Dalbergia emirnensis
- Conservation status: Vulnerable (IUCN 3.1)

Scientific classification
- Kingdom: Plantae
- Clade: Tracheophytes
- Clade: Angiosperms
- Clade: Eudicots
- Clade: Rosids
- Order: Fabales
- Family: Fabaceae
- Subfamily: Faboideae
- Genus: Dalbergia
- Species: D. emirnensis
- Binomial name: Dalbergia emirnensis Benth.
- Synonyms: Amerimnon emirnense (Benth.) Kuntze; Dalbergia campenonii Drake;

= Dalbergia emirnensis =

- Authority: Benth.
- Conservation status: VU
- Synonyms: Amerimnon emirnense (Benth.) Kuntze, Dalbergia campenonii Drake

Species of legume

Dalbergia emirnensis is a species of legume in the family Fabaceae. It is found only in Madagascar. It is threatened by habitat loss.

==Taxonomy and history==
Dalbergia emirnensis was first formally described by English botanist George Bentham in 1860. The specific epithet "emirnensis" is derived from the word "Emirna" or "Emyrna", an archaic spelling of the name of the Imerina people, within whose territory the type specimen was collected. Two varieties, D. emirnensis var. emirnensis and D. emirnensis var. decaryi, were described in 1996 by Jean Marie Bosser and Raymond Rabevohitra, however, a 2023 paper instead treats D. emirnensis var. decaryi as a subspecies of Dalbergia nemoralis, D. nemoralis subsp. decaryi, on the basis of its morphological and genetic differences from D. emirnensis. The same 2023 paper restricted D. emirnensis to populations labelled as D. emirnensis var. emirnensis and placed Dalbergia campenonii, a species described by Emmanuel Drake del Castillo in 1903, into synonymy with D. emirnensis.

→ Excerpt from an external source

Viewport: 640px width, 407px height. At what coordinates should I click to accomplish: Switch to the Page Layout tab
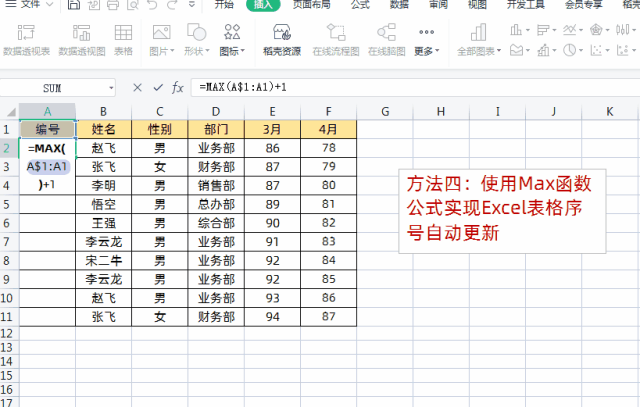tap(313, 4)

==Distribution and habitat==
Dalbergia emirnensis is known only from the Central Highlands of Madagascar at altitudes of 800–1500 m above sea level. It is most widespread in the Analamanga region, but can also be found in the northern Alaotra-Mangoro region, the north-eastern corner of the Vakinankaratra region, and in the area where the borders of the Bongolava, Melaky, and Menabe regions meet. It inhabits humid and subhumid remnant forests, wooded grasslands, and secondary thickets in recently burned areas. It is often found along streams and rivers or near forest edges and primarily grows on sandy or rocky ferrallitic soils.

==Description==
Dalbergia emirnensis is a shrub or tree growing to 42 m tall with a trunk diameter of up to 72 cm. The branches are largely hairless, with dark grey-brown bark and raised white lenticels. The leaves are arranged alternate to one another, each typically bearing 7 to 11 leaflets, though sometimes as few as 5 or as many as 12. The petiole, rachis, and petiolules are yellow-green in colour and covered in fine hairs. Individual leaflets are bright green, ovate to elliptic with a pointed tip, and measure 27–51 mm by 12–22 mm. The upper surface of the leaflets is slightly glossy and mostly hairless, while the underside is matte. The inflorescence is a hairy, dense, and multibranched panicle measuring 5.9–10 cm long.

==Ecology==
Dalbergia emirnensis is known to flower from November to February, during the beginning and middle of the rainy season, and to fruit from January to May.

==Conservation status==
Dalbergia emirnensis is listed as vulnerable on the International Union for the Conservation of Nature Red List under criteria A4acd and B2ab(i,ii,iii,iv,v), based on the decline of its habitat and projected population decline. It is threatened by habitat degradation, logging, and the harvesting of wood for firewood and charcoal production.

The international trade of D. emirnensis is regulated under Appendix II of the CITES treaty, and it is known to be conserved ex situ.